Fantastic way to annoy the neihgbors 
One question remains: I've got the following two settings in FZD (see attachments)

Is the one telling if the chirp is on/off AT ALL between 2000 and 0600 and the other one telling to lower the volume level of the chirp?

Hope someone can help clarify

Thanks


----------



## milkyway (Jan 28, 2013)

Hello!

The first one I would not change. Otherwise you alarm signal in the night isn't as loud as normal and that for sure is not the thing you wanted to have.

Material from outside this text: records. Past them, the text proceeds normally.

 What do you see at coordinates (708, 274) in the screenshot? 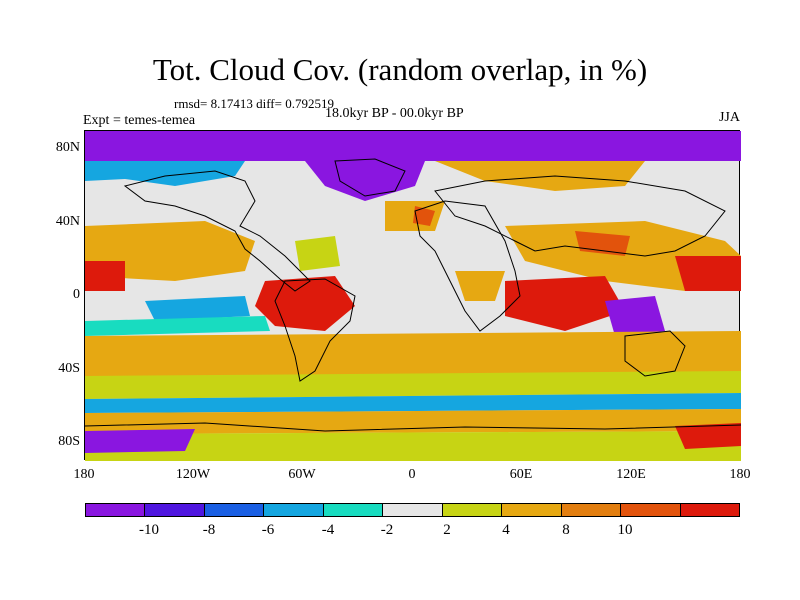
I see `wpacific-red` at bounding box center [708, 274].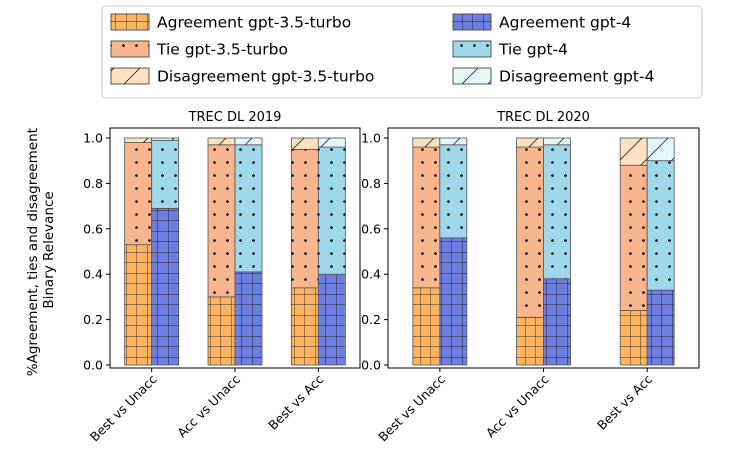  I want to click on legend-tie-gpt-3-5-turbo: Tie gpt-3.5-turbo, so click(199, 50).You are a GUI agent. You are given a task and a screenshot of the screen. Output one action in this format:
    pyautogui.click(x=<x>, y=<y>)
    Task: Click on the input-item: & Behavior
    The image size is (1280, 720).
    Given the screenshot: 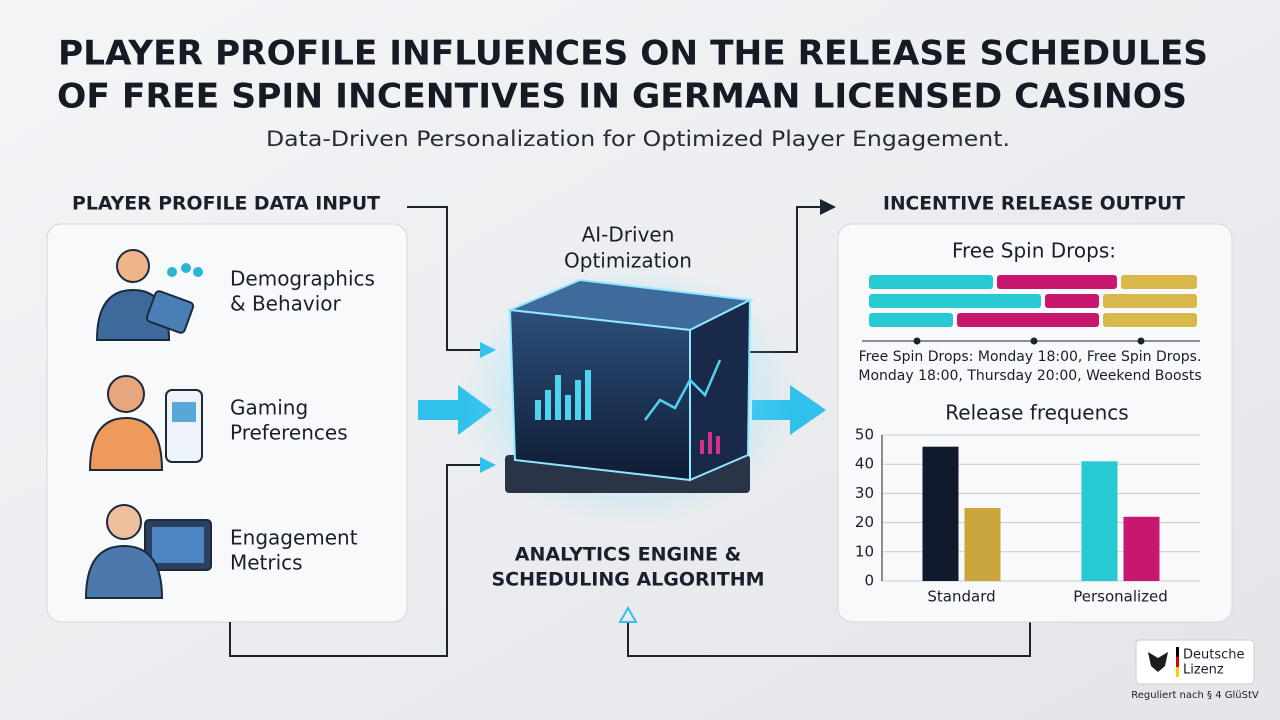 What is the action you would take?
    pyautogui.click(x=286, y=304)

The second one is the right one. The chirp between 8pm and 8am is not so annoying.

CU Oliver


----------



## Ronnocod (Dec 23, 2014)

Hi Guys,

Can anyone tell me whether this (no/quiet chirp overnight) can be done on a convertible that doesn't have FZD module? If so where are the parameters found? Thanks.


----------



## milkyway (Jan 28, 2013)

Hello!

But you have an alarm modul?

CU Oliver


----------



## Ronnocod (Dec 23, 2014)

Hi, yes, I have an alarm. Car is F12.


----------



## milkyway (Jan 28, 2013)

Hello!

You're right, a cabrio cannot have a FZD. In a F10/F11 etc. this modul is responsible for the alarm system. In a F12 the so called DWA (Diebstahlwarnanlage) is a standalone ECU. Do you have a modul with a name like SINE (*SI*rene + *NE*igungsalarmgeber)? Otherwise the best way is to add a screenprint from your SVT.

CU Oliver


----------



## Ronnocod (Dec 23, 2014)

Hi, see attached.


----------



## milkyway (Jan 28, 2013)

Hello!

This is the result of "read VCM". What is the result of "read ECU"?

CU Oliver


----------



## Ronnocod (Dec 23, 2014)

Hi, Does this help? More in next post


----------



## Ronnocod (Dec 23, 2014)

No 2


----------



## Ronnocod (Dec 23, 2014)

Sorry,1st file attached


----------



## milkyway (Jan 28, 2013)

Hello!

Yeah, it helps. You can see DWA (Diebstahlwarnanlage), your alarm system. If there is such a code you will find it there.

CU Oliver


----------



## Ronnocod (Dec 23, 2014)

Okay, I found it. Many thanks, yet again.


----------